From the entries below, gather every line containing the string "Expand".

+++ ENTRIES SUPPLIED +++

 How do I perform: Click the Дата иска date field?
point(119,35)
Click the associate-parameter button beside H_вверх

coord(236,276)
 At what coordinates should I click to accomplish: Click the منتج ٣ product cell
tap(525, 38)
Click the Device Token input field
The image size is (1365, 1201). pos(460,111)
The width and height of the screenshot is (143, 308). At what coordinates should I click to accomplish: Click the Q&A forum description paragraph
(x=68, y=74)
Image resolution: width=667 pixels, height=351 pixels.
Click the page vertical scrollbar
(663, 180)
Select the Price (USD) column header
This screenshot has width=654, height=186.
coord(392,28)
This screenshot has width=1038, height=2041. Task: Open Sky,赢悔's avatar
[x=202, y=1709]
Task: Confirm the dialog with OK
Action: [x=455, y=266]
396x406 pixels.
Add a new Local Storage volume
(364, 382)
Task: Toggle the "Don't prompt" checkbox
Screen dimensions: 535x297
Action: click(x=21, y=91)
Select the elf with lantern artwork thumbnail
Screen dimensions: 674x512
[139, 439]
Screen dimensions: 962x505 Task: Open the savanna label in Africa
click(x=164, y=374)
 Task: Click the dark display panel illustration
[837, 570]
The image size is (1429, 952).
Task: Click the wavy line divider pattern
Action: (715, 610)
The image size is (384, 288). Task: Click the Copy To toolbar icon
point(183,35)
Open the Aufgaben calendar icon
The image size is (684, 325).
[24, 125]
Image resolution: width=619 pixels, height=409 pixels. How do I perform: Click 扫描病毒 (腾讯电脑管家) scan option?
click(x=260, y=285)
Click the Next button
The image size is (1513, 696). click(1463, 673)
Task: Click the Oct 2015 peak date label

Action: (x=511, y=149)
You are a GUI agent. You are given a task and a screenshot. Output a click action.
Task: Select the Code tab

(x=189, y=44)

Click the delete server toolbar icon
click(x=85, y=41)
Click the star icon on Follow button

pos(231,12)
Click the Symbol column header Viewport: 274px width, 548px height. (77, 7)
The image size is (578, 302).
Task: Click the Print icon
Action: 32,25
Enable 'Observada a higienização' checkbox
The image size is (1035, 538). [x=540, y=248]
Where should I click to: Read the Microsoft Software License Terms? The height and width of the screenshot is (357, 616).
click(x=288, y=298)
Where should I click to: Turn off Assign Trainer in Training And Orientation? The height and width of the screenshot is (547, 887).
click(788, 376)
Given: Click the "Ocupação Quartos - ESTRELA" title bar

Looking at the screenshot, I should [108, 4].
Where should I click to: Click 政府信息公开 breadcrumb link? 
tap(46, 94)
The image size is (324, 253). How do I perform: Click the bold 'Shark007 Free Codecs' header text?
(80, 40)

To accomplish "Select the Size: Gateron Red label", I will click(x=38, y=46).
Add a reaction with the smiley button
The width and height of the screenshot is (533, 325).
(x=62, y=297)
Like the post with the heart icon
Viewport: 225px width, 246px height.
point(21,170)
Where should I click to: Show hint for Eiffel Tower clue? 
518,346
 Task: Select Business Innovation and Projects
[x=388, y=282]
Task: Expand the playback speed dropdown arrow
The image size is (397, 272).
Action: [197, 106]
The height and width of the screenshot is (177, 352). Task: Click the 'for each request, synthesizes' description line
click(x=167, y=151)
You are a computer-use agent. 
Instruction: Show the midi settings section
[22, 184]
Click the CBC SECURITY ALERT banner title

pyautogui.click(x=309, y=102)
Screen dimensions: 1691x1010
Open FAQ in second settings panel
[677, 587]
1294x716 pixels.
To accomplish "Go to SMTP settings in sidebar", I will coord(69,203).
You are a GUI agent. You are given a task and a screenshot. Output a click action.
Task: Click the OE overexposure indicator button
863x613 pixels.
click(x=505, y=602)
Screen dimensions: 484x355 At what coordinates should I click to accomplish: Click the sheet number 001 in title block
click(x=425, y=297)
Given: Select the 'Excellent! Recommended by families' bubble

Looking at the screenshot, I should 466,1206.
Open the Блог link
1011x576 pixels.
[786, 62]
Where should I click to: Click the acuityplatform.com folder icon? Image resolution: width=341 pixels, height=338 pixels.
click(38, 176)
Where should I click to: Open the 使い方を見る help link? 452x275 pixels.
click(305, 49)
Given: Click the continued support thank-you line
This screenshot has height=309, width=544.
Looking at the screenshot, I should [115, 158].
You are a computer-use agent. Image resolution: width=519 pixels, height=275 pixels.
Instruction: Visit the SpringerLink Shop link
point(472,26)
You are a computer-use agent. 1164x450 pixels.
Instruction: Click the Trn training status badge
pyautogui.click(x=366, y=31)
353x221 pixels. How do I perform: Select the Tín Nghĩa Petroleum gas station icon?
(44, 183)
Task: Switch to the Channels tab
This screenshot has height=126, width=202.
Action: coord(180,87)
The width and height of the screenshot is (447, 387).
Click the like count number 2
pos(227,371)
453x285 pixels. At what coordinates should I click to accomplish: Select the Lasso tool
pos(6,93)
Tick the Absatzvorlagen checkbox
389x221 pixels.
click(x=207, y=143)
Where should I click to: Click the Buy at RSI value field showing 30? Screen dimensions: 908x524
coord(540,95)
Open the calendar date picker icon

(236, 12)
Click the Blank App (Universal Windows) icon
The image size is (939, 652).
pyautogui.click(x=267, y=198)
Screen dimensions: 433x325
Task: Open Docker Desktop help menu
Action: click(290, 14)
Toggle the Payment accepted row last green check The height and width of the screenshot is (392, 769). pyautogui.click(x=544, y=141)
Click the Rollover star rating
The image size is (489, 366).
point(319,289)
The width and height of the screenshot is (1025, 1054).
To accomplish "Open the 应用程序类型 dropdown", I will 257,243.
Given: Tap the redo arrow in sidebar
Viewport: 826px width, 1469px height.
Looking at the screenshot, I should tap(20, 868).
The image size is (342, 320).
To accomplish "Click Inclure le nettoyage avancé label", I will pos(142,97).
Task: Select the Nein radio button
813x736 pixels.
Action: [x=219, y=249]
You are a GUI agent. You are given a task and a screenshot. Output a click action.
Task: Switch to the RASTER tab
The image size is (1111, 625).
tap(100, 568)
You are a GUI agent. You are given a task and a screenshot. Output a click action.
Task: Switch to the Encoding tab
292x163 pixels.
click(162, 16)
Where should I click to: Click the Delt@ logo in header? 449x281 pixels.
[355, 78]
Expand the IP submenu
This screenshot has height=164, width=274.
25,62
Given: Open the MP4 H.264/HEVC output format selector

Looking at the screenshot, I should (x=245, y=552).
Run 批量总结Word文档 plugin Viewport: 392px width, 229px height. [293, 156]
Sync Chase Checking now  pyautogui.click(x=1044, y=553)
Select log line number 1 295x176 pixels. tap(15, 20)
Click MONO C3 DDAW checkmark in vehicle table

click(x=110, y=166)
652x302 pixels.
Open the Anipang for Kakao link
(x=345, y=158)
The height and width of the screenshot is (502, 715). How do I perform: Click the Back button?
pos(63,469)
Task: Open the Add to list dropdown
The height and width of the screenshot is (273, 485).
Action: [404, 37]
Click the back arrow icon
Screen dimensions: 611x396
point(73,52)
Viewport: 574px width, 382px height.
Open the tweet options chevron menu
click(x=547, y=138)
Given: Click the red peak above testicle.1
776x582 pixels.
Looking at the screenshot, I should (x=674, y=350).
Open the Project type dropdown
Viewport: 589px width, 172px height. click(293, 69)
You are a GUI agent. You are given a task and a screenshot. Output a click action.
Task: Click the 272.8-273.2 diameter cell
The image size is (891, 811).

+++

* YOUR SOLUTION:
Task: Expand the playback speed dropdown arrow
Expand the IP submenu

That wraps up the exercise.